Exercise input =>
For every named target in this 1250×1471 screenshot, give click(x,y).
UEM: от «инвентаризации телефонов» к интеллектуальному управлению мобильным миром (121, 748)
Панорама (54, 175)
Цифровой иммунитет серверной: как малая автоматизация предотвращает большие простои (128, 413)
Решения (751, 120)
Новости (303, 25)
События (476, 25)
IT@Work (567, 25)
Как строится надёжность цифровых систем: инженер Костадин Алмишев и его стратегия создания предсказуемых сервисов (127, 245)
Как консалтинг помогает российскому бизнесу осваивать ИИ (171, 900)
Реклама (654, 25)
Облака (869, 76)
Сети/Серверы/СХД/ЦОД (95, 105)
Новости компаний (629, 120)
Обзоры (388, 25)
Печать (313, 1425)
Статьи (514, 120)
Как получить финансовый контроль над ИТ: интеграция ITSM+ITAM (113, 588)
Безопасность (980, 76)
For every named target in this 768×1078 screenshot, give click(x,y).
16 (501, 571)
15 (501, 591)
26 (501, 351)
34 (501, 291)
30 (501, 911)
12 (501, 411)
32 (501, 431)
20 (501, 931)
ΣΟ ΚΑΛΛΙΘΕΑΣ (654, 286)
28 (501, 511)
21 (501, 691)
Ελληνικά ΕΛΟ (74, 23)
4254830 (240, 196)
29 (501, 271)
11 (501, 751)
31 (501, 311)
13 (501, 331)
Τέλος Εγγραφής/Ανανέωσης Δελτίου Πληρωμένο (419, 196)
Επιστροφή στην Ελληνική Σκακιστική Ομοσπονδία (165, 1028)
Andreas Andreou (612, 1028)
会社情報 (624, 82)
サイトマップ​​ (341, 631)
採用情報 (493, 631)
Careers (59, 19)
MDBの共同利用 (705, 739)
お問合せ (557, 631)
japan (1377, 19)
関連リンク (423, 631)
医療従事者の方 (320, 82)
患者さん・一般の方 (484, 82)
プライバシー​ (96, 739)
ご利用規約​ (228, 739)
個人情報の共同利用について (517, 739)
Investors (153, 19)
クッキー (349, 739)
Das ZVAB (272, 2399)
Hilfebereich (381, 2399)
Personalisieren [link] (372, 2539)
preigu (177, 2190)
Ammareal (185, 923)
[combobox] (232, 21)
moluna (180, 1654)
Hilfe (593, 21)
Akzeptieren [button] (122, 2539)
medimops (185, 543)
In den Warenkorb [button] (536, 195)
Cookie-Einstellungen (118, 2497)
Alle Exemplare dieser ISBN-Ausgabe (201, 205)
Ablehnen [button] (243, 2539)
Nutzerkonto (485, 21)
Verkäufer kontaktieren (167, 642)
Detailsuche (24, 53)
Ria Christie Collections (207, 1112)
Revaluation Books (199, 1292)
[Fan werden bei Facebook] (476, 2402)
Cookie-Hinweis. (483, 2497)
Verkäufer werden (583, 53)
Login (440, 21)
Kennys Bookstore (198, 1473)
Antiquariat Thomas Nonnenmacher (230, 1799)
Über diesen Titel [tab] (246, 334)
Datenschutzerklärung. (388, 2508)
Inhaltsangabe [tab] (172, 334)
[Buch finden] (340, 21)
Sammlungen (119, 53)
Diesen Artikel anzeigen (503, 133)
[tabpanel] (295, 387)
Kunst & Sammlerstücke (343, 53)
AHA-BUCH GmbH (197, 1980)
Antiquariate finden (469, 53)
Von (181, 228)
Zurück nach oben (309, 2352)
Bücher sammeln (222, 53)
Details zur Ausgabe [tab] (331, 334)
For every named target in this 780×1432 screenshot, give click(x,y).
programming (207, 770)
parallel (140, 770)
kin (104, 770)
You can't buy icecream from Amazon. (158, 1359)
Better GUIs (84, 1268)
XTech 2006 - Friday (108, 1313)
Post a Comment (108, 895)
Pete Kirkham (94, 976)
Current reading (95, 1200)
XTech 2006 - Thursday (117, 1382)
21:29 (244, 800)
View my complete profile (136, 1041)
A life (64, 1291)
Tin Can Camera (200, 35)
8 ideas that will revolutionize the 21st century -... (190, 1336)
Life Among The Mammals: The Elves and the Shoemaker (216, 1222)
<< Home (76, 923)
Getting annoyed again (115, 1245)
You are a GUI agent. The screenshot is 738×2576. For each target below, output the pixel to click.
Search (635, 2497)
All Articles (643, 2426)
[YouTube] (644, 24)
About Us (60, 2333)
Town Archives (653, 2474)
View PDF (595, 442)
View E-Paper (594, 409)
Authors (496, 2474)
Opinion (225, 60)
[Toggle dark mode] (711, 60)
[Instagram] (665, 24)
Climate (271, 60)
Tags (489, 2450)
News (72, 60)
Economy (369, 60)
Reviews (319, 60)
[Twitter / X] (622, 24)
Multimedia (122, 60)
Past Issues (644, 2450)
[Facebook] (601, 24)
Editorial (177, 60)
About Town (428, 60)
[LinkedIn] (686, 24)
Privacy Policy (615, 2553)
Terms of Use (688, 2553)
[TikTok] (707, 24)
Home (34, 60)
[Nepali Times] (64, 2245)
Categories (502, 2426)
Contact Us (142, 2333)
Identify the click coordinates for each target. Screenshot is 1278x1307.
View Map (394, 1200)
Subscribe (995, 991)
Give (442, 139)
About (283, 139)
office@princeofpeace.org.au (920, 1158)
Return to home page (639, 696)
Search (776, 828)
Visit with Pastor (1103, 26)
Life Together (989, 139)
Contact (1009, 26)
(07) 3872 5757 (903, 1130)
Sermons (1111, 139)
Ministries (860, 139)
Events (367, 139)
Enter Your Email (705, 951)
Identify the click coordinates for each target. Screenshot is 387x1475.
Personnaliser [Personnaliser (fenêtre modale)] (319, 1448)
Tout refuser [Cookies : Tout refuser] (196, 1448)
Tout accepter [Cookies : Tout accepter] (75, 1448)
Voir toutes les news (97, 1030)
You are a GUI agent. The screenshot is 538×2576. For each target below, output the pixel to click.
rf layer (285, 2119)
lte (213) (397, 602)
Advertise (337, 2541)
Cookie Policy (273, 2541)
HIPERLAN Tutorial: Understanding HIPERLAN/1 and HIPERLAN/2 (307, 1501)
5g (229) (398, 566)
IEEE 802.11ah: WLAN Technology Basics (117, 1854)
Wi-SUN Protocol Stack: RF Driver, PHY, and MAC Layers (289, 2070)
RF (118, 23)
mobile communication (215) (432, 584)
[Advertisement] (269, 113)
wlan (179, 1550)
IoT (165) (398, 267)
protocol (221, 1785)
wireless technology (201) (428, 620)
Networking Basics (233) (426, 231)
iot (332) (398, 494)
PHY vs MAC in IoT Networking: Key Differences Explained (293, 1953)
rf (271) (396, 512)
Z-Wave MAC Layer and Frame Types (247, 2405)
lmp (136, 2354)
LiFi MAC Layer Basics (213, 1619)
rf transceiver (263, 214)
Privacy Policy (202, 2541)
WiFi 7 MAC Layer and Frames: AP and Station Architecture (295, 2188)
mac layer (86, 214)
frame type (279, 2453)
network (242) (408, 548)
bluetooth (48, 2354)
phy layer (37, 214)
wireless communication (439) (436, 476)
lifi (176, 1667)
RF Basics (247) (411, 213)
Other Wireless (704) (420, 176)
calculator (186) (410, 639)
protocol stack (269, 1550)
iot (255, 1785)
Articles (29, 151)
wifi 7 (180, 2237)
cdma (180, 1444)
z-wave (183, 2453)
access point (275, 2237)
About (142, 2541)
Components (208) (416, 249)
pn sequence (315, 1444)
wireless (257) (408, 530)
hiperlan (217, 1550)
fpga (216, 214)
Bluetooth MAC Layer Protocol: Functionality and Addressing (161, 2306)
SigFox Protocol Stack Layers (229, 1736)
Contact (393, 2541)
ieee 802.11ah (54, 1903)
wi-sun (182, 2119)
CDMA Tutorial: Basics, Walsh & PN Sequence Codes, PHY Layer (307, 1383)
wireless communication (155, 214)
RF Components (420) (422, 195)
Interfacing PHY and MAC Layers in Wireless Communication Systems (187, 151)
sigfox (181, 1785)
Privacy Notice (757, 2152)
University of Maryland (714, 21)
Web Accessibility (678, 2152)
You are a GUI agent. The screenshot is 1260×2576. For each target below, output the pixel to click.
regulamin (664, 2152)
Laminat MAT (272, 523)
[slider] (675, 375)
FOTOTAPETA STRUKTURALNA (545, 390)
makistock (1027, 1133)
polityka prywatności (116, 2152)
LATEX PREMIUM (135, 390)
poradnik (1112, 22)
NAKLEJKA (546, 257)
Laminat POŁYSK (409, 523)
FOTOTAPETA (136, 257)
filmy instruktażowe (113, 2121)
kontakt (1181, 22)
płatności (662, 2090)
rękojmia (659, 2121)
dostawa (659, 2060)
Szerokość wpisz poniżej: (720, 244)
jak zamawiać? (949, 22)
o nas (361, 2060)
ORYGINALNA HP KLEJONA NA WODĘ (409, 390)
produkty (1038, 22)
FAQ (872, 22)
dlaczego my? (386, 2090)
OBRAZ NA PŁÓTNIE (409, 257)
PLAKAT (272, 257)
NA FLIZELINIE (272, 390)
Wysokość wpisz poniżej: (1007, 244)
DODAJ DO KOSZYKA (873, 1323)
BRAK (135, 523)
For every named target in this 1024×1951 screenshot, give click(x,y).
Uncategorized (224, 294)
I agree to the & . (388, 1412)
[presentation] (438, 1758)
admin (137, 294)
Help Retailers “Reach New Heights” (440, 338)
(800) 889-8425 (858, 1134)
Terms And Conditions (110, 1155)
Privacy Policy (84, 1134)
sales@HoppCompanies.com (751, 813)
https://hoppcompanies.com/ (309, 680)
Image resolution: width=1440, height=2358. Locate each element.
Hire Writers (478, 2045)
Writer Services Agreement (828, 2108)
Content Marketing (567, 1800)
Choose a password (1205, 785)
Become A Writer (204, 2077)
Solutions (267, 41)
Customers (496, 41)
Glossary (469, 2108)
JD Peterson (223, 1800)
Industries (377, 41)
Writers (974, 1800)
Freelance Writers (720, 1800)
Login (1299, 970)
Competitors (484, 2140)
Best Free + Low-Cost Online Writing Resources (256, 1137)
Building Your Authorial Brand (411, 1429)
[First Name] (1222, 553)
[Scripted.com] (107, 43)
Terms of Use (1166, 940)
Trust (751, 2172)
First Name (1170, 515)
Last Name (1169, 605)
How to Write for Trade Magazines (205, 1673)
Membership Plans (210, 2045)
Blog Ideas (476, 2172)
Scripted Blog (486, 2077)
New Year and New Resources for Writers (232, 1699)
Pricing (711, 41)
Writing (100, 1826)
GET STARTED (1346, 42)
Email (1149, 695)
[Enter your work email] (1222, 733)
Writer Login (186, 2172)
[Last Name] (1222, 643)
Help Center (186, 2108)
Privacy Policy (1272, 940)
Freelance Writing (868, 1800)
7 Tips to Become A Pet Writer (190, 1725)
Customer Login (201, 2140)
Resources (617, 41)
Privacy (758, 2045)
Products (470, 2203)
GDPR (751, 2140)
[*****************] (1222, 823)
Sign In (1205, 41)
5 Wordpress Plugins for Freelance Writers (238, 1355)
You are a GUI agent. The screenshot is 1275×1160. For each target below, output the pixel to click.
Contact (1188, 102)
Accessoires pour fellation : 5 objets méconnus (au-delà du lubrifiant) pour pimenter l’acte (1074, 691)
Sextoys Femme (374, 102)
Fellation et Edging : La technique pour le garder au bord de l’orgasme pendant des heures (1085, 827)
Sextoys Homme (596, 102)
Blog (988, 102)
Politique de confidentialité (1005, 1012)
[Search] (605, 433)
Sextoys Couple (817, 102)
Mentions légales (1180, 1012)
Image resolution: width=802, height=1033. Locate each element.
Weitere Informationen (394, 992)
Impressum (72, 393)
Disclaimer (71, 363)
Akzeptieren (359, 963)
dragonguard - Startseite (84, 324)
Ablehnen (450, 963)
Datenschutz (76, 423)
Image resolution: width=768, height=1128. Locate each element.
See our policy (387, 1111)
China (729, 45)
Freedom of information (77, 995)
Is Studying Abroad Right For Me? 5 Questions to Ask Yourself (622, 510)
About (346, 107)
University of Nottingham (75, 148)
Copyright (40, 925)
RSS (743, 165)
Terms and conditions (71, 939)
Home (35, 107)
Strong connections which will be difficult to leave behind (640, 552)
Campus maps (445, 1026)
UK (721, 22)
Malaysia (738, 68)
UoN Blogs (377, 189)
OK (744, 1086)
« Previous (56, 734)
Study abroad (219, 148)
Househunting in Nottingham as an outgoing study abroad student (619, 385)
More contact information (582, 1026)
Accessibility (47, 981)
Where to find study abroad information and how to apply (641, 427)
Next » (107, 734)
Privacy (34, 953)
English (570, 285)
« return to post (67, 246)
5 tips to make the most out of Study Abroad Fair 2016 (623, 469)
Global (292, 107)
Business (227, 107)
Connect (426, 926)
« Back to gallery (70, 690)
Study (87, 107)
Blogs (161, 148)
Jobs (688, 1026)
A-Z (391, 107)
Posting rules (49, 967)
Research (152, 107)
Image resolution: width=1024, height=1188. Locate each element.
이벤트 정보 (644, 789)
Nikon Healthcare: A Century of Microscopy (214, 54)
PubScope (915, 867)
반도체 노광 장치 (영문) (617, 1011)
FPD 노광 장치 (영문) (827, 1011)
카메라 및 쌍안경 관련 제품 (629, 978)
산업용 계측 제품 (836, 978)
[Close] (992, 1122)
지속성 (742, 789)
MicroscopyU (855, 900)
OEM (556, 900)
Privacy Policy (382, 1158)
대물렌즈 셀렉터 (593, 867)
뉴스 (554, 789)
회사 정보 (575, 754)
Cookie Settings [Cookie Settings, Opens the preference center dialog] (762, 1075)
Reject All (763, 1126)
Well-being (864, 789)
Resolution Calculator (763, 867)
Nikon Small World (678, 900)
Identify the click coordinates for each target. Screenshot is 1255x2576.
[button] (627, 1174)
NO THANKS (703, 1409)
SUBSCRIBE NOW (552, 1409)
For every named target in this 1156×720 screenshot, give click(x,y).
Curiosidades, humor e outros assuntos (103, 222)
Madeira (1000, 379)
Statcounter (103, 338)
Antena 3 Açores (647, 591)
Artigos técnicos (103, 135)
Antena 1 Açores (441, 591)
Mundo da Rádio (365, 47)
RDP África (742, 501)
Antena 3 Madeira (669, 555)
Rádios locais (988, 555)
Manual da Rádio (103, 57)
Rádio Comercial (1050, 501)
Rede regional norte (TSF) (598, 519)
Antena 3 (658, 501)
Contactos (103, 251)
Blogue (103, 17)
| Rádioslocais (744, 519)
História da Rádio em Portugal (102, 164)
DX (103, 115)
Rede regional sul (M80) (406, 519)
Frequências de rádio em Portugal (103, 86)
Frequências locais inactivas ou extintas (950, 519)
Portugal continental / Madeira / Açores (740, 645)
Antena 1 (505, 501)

Description of the task => In the records above, from the line containing "21 (501, 691)" to the line containing "個人情報の共同利用について (517, 739)", replace "Careers" with "Jobs". Reproduce only those lines, leaving all other text unchanged.

Task result =>
21 (501, 691)
Ελληνικά ΕΛΟ (74, 23)
4254830 (240, 196)
29 (501, 271)
11 (501, 751)
31 (501, 311)
13 (501, 331)
Τέλος Εγγραφής/Ανανέωσης Δελτίου Πληρωμένο (419, 196)
Επιστροφή στην Ελληνική Σκακιστική Ομοσπονδία (165, 1028)
Andreas Andreou (612, 1028)
会社情報 (624, 82)
サイトマップ​​ (341, 631)
採用情報 (493, 631)
Jobs (59, 19)
MDBの共同利用 (705, 739)
お問合せ (557, 631)
japan (1377, 19)
関連リンク (423, 631)
医療従事者の方 (320, 82)
患者さん・一般の方 (484, 82)
プライバシー​ (96, 739)
ご利用規約​ (228, 739)
個人情報の共同利用について (517, 739)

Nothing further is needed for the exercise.